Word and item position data

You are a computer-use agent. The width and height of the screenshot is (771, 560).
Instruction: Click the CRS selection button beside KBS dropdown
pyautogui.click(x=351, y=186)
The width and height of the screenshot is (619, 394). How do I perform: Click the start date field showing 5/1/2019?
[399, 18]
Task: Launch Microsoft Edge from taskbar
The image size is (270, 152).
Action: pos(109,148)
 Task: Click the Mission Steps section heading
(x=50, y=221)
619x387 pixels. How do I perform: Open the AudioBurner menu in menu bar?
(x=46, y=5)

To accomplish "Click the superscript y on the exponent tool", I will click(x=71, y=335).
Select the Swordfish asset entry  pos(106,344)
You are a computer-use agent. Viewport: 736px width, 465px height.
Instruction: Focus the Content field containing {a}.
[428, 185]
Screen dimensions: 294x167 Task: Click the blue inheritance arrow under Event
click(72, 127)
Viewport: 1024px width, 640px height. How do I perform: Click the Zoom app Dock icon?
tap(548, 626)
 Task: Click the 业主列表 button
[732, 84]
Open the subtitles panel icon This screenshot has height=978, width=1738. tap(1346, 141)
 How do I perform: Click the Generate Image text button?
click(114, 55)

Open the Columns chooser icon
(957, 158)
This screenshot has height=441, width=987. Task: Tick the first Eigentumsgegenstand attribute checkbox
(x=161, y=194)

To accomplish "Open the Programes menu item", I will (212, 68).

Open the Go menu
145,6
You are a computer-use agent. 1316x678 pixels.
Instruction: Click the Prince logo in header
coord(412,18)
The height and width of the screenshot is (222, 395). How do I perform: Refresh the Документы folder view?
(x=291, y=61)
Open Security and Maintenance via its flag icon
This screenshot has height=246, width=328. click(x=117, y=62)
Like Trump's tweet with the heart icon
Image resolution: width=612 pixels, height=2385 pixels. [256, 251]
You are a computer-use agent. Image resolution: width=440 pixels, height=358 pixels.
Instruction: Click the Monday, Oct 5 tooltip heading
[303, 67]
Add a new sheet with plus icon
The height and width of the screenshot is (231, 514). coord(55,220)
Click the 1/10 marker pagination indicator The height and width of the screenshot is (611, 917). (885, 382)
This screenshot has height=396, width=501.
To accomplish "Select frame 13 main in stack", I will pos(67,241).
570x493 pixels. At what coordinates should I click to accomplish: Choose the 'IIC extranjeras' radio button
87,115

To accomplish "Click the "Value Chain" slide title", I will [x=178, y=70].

*SET TASK*:
Reproduce all the items above, switching every "Instruction" to "Directive" and keeping everything else the same.

*THE ANSWER*:
You are a computer-use agent. The width and height of the screenshot is (771, 560).
Directive: Click the CRS selection button beside KBS dropdown
pyautogui.click(x=351, y=186)
The width and height of the screenshot is (619, 394). How do I perform: Click the start date field showing 5/1/2019?
[399, 18]
Task: Launch Microsoft Edge from taskbar
The image size is (270, 152).
Action: pos(109,148)
 Task: Click the Mission Steps section heading
(x=50, y=221)
619x387 pixels. How do I perform: Open the AudioBurner menu in menu bar?
(x=46, y=5)

To accomplish "Click the superscript y on the exponent tool", I will click(x=71, y=335).
Select the Swordfish asset entry  pos(106,344)
You are a computer-use agent. Viewport: 736px width, 465px height.
Directive: Focus the Content field containing {a}.
[428, 185]
Screen dimensions: 294x167 Task: Click the blue inheritance arrow under Event
click(72, 127)
Viewport: 1024px width, 640px height. How do I perform: Click the Zoom app Dock icon?
tap(548, 626)
 Task: Click the 业主列表 button
[732, 84]
Open the subtitles panel icon This screenshot has height=978, width=1738. tap(1346, 141)
 How do I perform: Click the Generate Image text button?
click(114, 55)

Open the Columns chooser icon
(957, 158)
This screenshot has height=441, width=987. Task: Tick the first Eigentumsgegenstand attribute checkbox
(x=161, y=194)

To accomplish "Open the Programes menu item", I will (212, 68).

Open the Go menu
145,6
You are a computer-use agent. 1316x678 pixels.
Directive: Click the Prince logo in header
coord(412,18)
The height and width of the screenshot is (222, 395). How do I perform: Refresh the Документы folder view?
(x=291, y=61)
Open Security and Maintenance via its flag icon
This screenshot has height=246, width=328. click(x=117, y=62)
Like Trump's tweet with the heart icon
Image resolution: width=612 pixels, height=2385 pixels. [256, 251]
You are a computer-use agent. Image resolution: width=440 pixels, height=358 pixels.
Directive: Click the Monday, Oct 5 tooltip heading
[303, 67]
Add a new sheet with plus icon
The height and width of the screenshot is (231, 514). coord(55,220)
Click the 1/10 marker pagination indicator The height and width of the screenshot is (611, 917). (885, 382)
This screenshot has height=396, width=501.
To accomplish "Select frame 13 main in stack", I will pos(67,241).
570x493 pixels. At what coordinates should I click to accomplish: Choose the 'IIC extranjeras' radio button
87,115

To accomplish "Click the "Value Chain" slide title", I will [x=178, y=70].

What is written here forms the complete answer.